Islamist extremist Harry S. wasn’t in Syria for long. But during his stay there, he claims, Islamic State leaders repeatedly tried to recruit him to commit terror attacks in Germany. Security officials believe he could be telling the truth.
It was an early summer morning in the Syrian desert, with not a cloud in the sky, when Mohamed Mahmoud asked those gathered around him: “Here are some prisoners. Which of you wants to waste them?”
Not long before, Islamic State (IS) had taken the city of Palmyra, and now jihadists from Germany and Austria were to participate in the executions of some of the prisoners taken in the operation.
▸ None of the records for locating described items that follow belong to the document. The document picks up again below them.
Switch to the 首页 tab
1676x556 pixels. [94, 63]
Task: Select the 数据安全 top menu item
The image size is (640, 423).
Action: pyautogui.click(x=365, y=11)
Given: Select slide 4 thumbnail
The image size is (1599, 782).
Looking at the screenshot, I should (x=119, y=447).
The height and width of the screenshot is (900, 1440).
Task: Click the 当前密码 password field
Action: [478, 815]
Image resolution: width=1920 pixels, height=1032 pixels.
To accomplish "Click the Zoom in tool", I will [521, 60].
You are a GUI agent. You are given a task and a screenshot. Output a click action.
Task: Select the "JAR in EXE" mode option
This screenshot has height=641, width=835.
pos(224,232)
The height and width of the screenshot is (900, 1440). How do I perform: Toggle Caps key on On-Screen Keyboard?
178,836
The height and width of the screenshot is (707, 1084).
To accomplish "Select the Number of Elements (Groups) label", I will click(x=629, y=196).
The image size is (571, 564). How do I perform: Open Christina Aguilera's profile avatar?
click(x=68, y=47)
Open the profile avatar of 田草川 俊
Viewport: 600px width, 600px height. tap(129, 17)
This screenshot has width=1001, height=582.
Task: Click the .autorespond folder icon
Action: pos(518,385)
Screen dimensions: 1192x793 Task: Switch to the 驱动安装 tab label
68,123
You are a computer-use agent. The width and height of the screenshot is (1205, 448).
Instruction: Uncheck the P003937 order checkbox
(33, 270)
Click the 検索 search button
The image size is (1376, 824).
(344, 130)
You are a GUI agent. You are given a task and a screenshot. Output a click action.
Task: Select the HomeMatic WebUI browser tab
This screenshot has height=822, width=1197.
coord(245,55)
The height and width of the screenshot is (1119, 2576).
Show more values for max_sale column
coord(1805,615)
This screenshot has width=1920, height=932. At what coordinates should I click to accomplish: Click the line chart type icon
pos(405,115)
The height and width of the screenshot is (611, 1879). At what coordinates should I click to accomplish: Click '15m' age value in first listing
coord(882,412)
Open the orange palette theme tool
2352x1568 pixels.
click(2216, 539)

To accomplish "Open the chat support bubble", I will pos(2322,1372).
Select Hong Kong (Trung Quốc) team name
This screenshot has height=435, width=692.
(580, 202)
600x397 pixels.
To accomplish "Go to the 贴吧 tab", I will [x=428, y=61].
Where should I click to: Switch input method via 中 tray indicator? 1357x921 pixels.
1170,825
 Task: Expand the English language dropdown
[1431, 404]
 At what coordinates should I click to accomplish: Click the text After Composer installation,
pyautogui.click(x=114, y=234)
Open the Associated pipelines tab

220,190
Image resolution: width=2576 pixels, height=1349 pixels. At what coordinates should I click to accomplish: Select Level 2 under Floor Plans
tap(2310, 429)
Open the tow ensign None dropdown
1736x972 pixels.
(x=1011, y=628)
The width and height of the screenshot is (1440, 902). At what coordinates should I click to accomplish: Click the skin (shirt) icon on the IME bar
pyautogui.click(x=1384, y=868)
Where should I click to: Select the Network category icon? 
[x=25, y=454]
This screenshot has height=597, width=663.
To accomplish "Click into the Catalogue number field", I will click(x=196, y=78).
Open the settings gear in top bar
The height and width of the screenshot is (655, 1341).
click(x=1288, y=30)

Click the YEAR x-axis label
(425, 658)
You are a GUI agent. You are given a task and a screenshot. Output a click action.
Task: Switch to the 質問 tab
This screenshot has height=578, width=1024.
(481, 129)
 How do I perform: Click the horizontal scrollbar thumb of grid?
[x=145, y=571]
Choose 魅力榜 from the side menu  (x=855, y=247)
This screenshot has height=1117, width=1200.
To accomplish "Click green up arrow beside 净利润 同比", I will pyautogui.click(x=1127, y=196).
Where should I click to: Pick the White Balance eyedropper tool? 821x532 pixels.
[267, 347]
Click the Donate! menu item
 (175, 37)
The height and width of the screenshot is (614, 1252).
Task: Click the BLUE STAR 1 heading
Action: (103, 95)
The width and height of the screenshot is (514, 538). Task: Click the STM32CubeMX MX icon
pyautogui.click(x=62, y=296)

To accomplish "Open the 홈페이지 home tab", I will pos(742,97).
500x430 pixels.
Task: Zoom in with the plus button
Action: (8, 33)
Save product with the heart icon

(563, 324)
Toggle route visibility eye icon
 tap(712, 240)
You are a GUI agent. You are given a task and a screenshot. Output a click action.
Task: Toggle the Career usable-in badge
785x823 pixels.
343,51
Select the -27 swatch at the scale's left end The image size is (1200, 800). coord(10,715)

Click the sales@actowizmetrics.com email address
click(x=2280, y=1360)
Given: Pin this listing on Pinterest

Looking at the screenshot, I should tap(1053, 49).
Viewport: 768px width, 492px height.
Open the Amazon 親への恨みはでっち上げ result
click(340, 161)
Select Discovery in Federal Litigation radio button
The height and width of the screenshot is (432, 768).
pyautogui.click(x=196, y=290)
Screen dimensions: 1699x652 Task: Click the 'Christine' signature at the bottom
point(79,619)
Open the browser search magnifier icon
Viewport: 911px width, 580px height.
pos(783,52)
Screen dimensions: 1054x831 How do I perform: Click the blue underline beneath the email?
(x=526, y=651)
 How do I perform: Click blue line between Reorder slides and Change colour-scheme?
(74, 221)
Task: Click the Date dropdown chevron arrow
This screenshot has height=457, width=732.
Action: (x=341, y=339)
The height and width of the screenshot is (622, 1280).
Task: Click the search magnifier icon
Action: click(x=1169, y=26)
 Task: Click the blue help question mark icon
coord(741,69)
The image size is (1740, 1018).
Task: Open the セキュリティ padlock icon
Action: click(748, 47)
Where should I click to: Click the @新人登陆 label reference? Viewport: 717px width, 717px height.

They drove to the site of the executions in Toyota pick-ups, bringing along an IS camera team in order to document the atrocity in the city of antique ruins. Even then, Mohamed Mahmoud was known to German security officials for his repeated propaganda-video calls to join the jihad. On that early summer day in Palmyra, though, he didn’t just incite others. He grabbed a Kalashnikov himself and began firing. That day, Mahmoud and his group of executioners are thought to have killed six or seven prisoners.
The story comes from someone who was in Palmyra on that day: Harry S., a 27-year-old from Bremen. “I saw it all,” he says.
Harry S. returned to Germany from Syria and is now in investigative custody. He has told security officials everything about the brief time he spent with Islamic State and has also demonstrated his readiness to deliver extensive testimony to German public prosecutors. He stands accused of membership in a terrorist group. His lawyer Udo Würtz declined to offer a detailed response when contacted, but said of his client: “He wants to come clean.”